According to an update from NASA, the venerable space telescope just completed a week of intensive tests designed to gauge its stability and will shortly be cleared to resume science operations.
As the Inquisitr reported at the beginning of the month, Hubble was knocked off-line on October 5, after a failed gyroscope caused the 28-year-old spacecraft to enter a protective “safe mode.”
Since the device is crucial to maintaining Hubble’s orientation — the telescope uses three gyroscopes to help it turn in space and lock onto its observational targets — NASA has worked diligently to fix the problem and get the spacecraft back on-line.
All that effort seems to have paid off, as Hubble is now “moving closer to normal science operations,” the space agency announced yesterday.

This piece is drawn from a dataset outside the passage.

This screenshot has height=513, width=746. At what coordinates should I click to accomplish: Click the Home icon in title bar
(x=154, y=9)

The telescope is almost ready to put the gyroscope trouble behind and get back to what it does best — producing amazing science.
“Back to science! Hubble is well on its way to normal science operations after a series of spacecraft stability tests commanded by our operations team,” NASA tweeted on October 22.

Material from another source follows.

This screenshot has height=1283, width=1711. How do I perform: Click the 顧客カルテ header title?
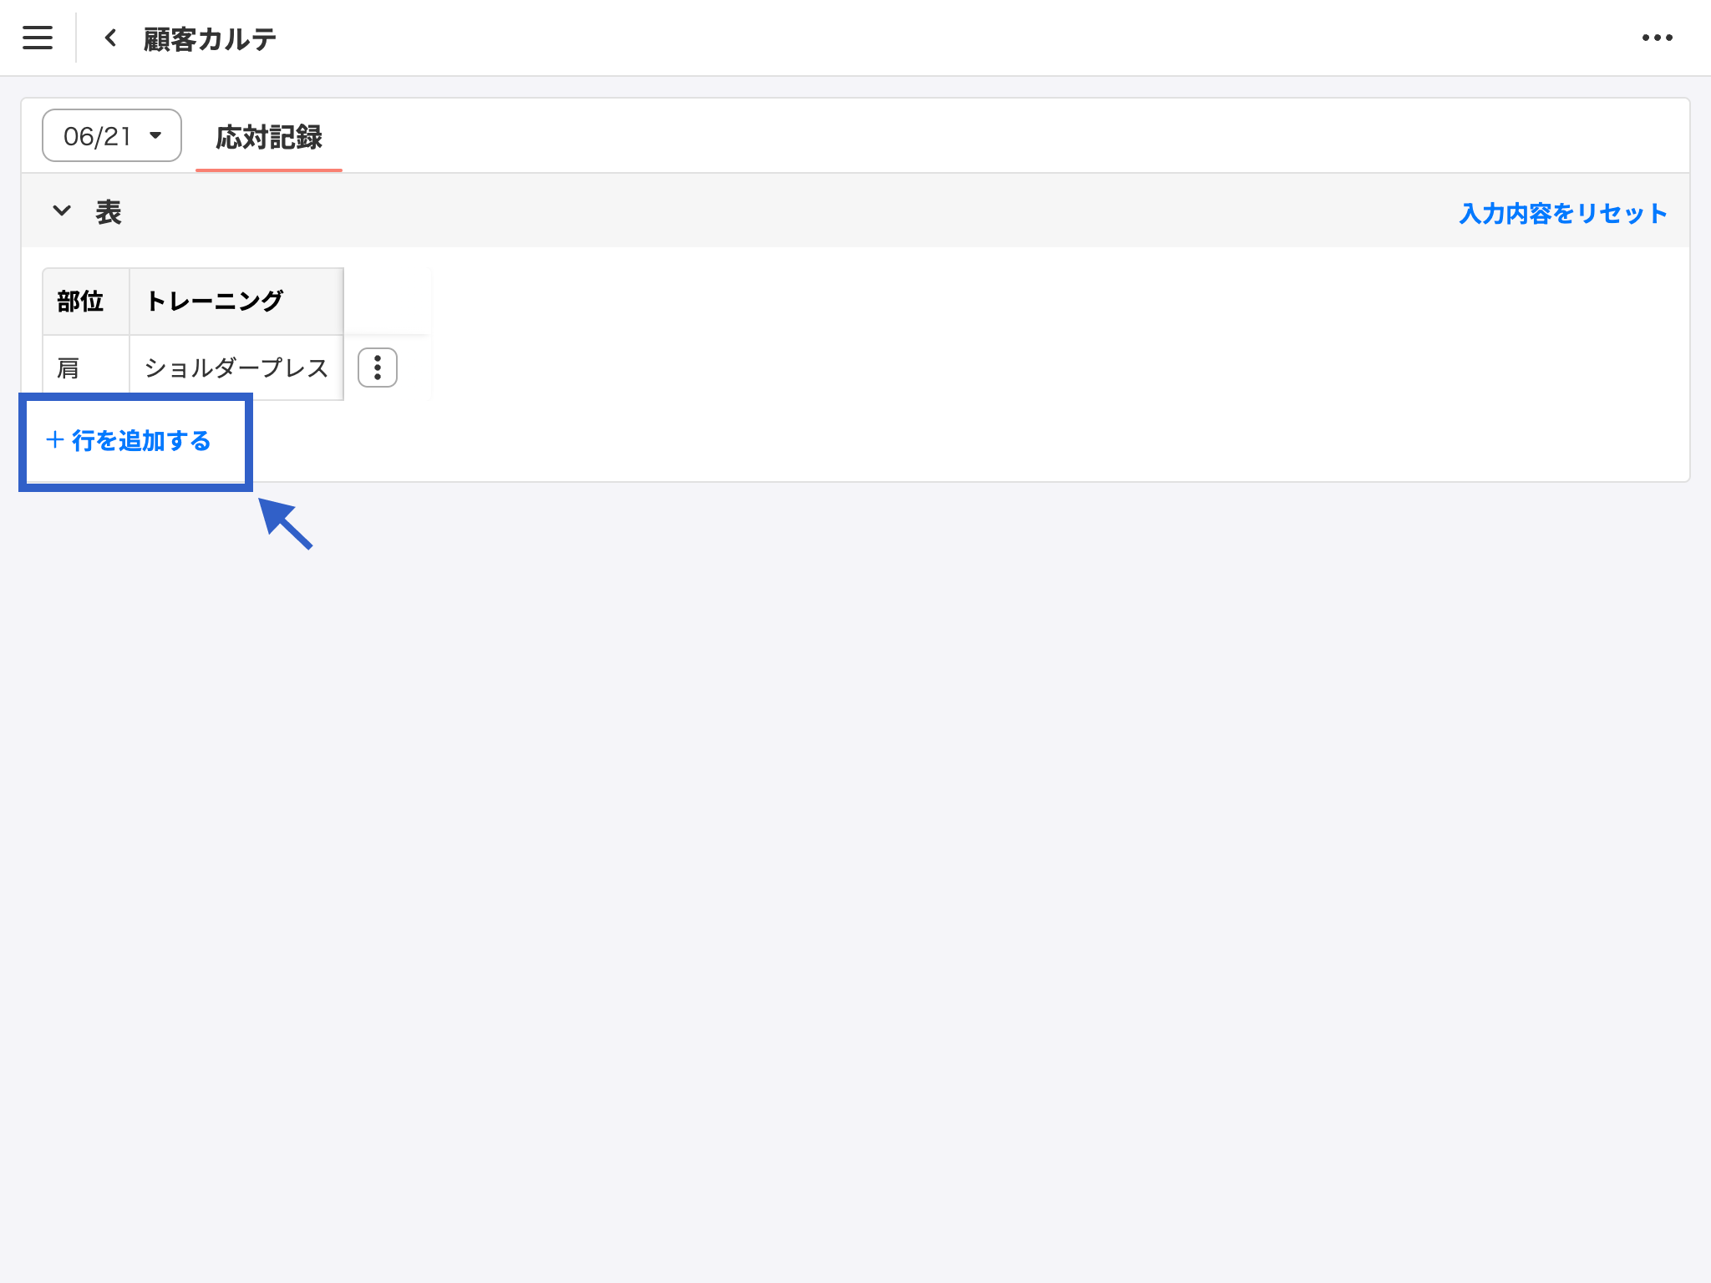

Back to science! @NASAHubble is well on its way to normal science operations after a series of spacecraft stability tests commanded by our operations team. After evaluate its performance, the telescope is expected to return to science as usual. Learn more: https://t.co/KPKMDMO6dr pic.twitter.com/yOfaagZlep
— NASA (@NASA) October 22, 2018
Following Hubble’s sudden shutdown in orbit, the space agency switched on a spare gyroscope to get the telescope up and running again. However, the backup device — which hadn’t been used in more than seven years — didn’t work as expected.
The replacement gyroscope displayed bizarre readings of Hubble’s movements, indicating that the spacecraft was rotating at abnormally high rates, the Inquisitr reported in mid-October.

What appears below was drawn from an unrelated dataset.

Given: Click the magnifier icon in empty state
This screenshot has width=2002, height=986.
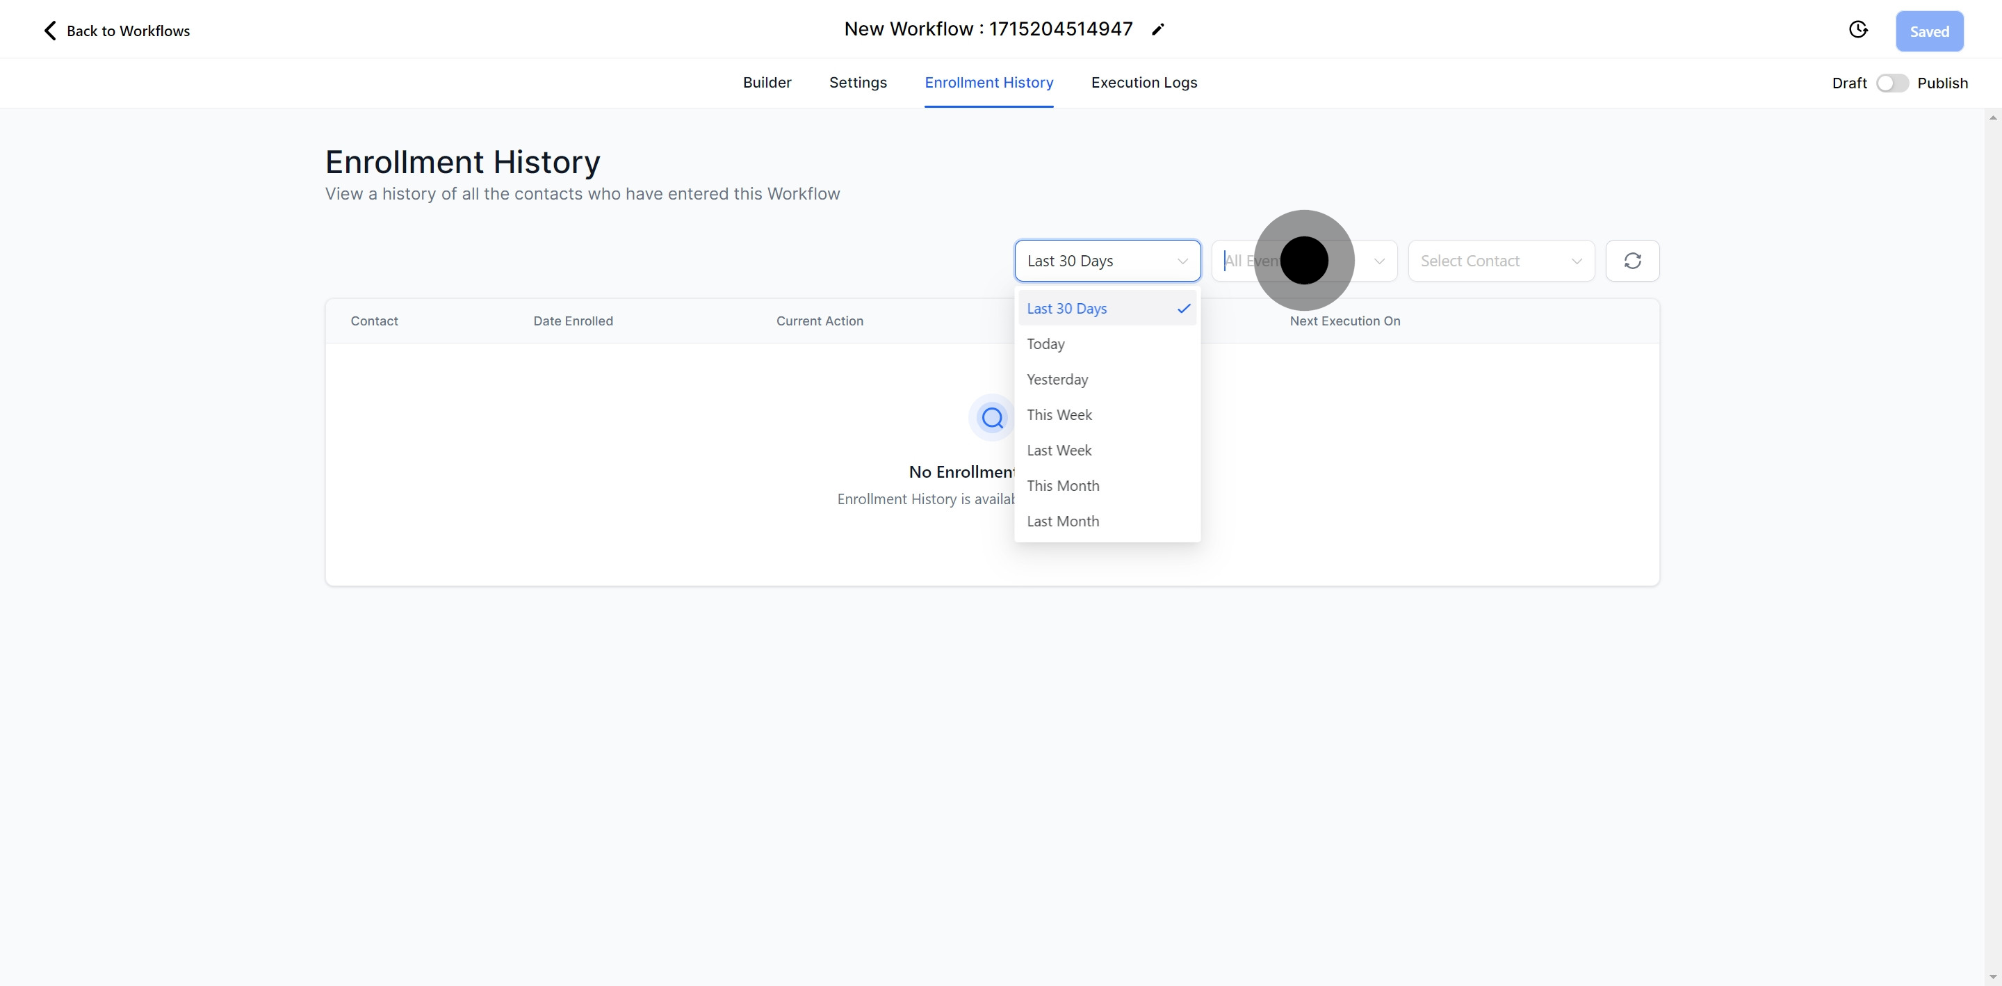Looking at the screenshot, I should click(992, 418).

However, now everything seems to be in order, NASA revealed in the latest update.
“The rotation rates produced by the backup gyro have since reduced and are now within an expected range. Additional tests will be performed to ensure Hubble can return to science operations with this gyro.”
The space agency spent this past week conducting a number of troubleshooting activities meant to clear any blockages that might interfere with the gyroscope’s readings.
The device is made up of a wheel encased inside a sealed cylinder, which floats in a thick liquid and is actually called a “float.” The wheel spins at a constant rate of 19,200 revolutions per minute — with each small movement of its axis being picked up and relayed to Hubble’s central computer by electronics within the gyro.
“These gyros have two modes — high and low,” explained NASA officials. “High mode is a coarse mode used to measure large rotation rates when the spacecraft turns across the sky from one target to the next. Low mode is a precision mode used to measure finer rotations when the spacecraft locks onto a target and needs to stay very still.”
In order to correct the faulty readings recorded by the backup gyroscope, NASA engineers first restarted the device on October 16 and then commanded Hubble to turn in opposite directions several times.
These spacecraft maneuvers, performed on October 18, had the gyroscope switch from high mode to low mode in order to dislodge any potential blockage accumulated around the float and which might have caused it to be off-center.
“Gyro rates now look normal in both high and low mode,” stated NASA officials, noting that Hubble will return to science operations shortly after a few additional engineering tests with the backup gyroscope.